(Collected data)
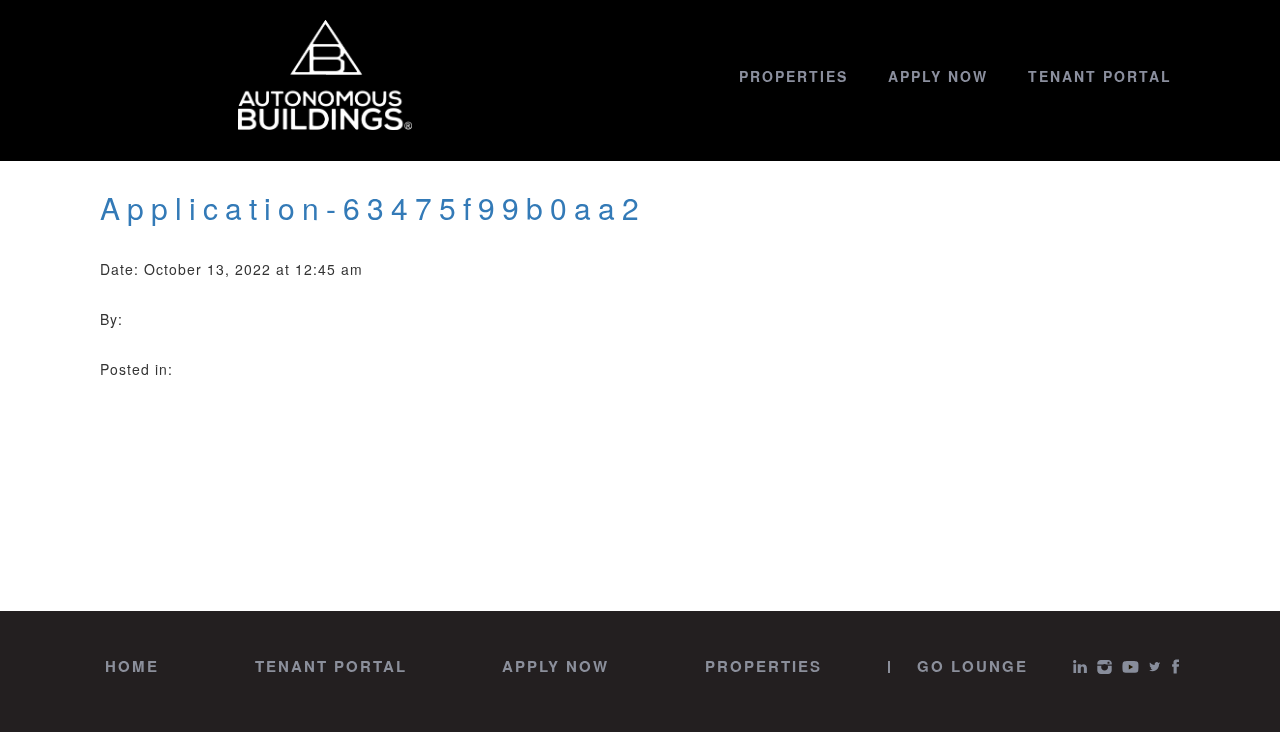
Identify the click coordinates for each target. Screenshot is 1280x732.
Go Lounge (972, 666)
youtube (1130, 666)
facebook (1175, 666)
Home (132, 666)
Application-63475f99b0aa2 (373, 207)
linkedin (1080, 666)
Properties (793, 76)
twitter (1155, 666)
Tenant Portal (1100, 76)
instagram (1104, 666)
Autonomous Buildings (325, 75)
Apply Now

▶ _ASSIGNMENT_
Write out exactly the lines that begin at the one containing "Tenant Portal (1100, 76)" and continue through the last line of the data, and only those.

▶ _THE ANSWER_
Tenant Portal (1100, 76)
instagram (1104, 666)
Autonomous Buildings (325, 75)
Apply Now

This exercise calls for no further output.